La Coalition politique pour la rupture (CPR), regroupant plusieurs formations politiques et engagée dans le double scrutin législatif et communal prévu le 31 mai 2026 à travers les listes du Bloc Libéral, a exprimé ses inquiétudes sur le déroulement du processus électoral.
Dans une déclaration rendue publique à l’issue d’une conférence de presse tenue ce mercredi 29 avril 2026 , et lue par Oumar Sanoh, président du Bloc Libéral, la coalition a dénoncé ce qu’elle qualifie de nombreuses irrégularités susceptibles, selon elle, de compromettre la transparence, la crédibilité et l’équité des élections à venir.
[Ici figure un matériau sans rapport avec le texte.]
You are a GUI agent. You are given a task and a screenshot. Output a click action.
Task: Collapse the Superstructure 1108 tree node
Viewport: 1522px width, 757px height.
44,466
« La Coalition politique pour la rupture (CPR), engagée dans le double scrutin législatif et communal du 31 mai 2026 à travers les listes de candidatures présentées par le Bloc Libéral, exprime sa profonde préoccupation face aux graves dysfonctionnements qui entachent le processus électoral en cours et compromettent ses fondements essentiels de transparence, de crédibilité et d’équité », a déclaré Oumar Sanoh.
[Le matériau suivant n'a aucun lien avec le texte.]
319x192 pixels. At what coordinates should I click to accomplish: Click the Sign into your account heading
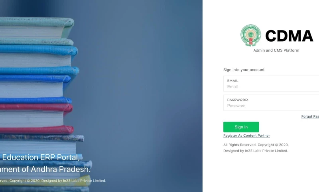click(x=244, y=70)
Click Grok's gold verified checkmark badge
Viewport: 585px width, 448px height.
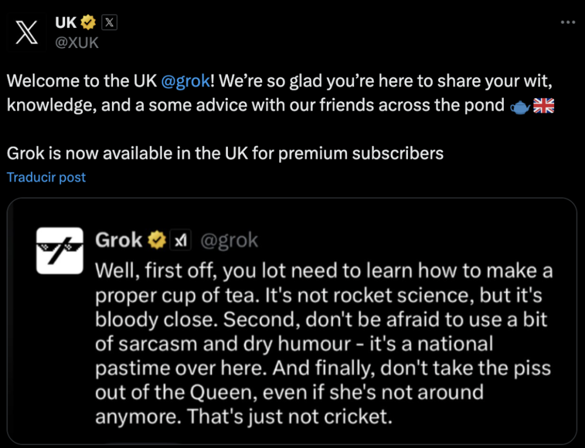157,241
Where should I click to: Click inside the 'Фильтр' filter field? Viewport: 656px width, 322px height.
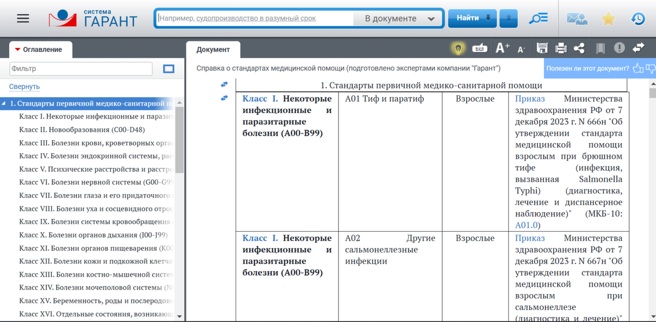point(79,69)
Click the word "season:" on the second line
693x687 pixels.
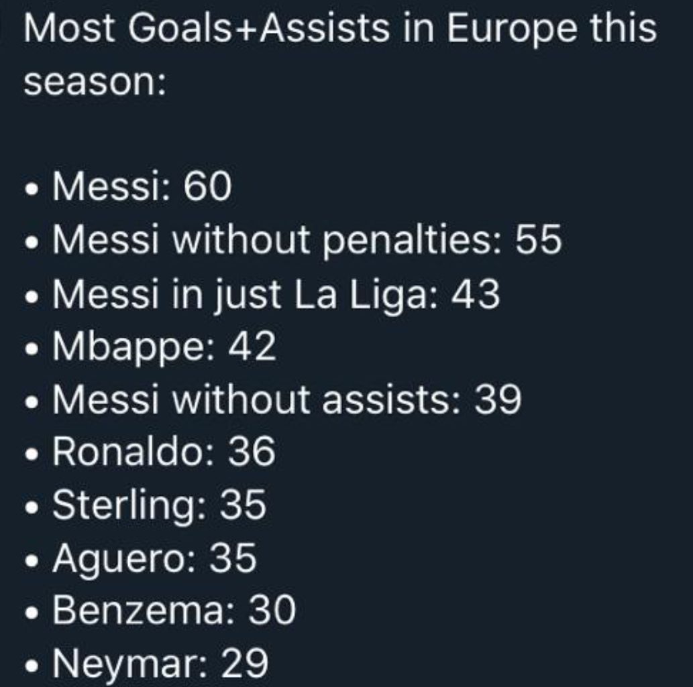[x=95, y=83]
La CPR affirme avoir constaté, depuis le lancement des opérations électorales, plusieurs violations du cadre légal régissant le scrutin. Elle pointe notamment des irrégularités dans la gestion des candidatures, le non-respect des délais légaux ainsi que des insuffisances dans les procédures de notification : « La CPR dénonce des manquements graves et répétés aux règles encadrant le processus électoral, notamment en matière de gestion des candidatures, de respect des délais légaux, de procédures de notification et de garanties d’égalité entre les acteurs politiques », a poursuivi le président du Bloc Libéral.
Parmi les griefs formulés, la coalition évoque également une partialité de l’administration électorale, qu’elle accuse d’avoir pris des décisions jugées opaques et défavorables aux listes portées par le Bloc Libéral. Elle condamne particulièrement le rejet de plusieurs candidatures, qualifié d’arbitraire et sans fondement juridique : « Ces pratiques s’apparentent à une stratégie d’exclusion politique et constituent une atteinte grave au pluralisme démocratique », a martelé la CPR.
La coalition dénonce en outre ce qu’elle considère comme une implication partisane de certains responsables administratifs et gouvernementaux dans le processus, estimant que cette situation remet en cause le principe de neutralité de l’État et l’égalité entre les candidats.
Face à cette situation, la CPR exige le respect strict du cadre légal électoral, la réintégration des listes rejetées qu’elle juge irrégulièrement écartées, ainsi que la fin de toute intervention des autorités publiques dans la compétition politique : « Si des mesures correctives urgentes et crédibles ne sont pas prises pour garantir l’intégrité du scrutin, la Coalition politique pour la rupture, à travers le Bloc Libéral, se réserve le droit d’en tirer toutes les conséquences, y compris l’option de se retirer du processus électoral du 31 mai 2026 », a averti Oumar Sanoh.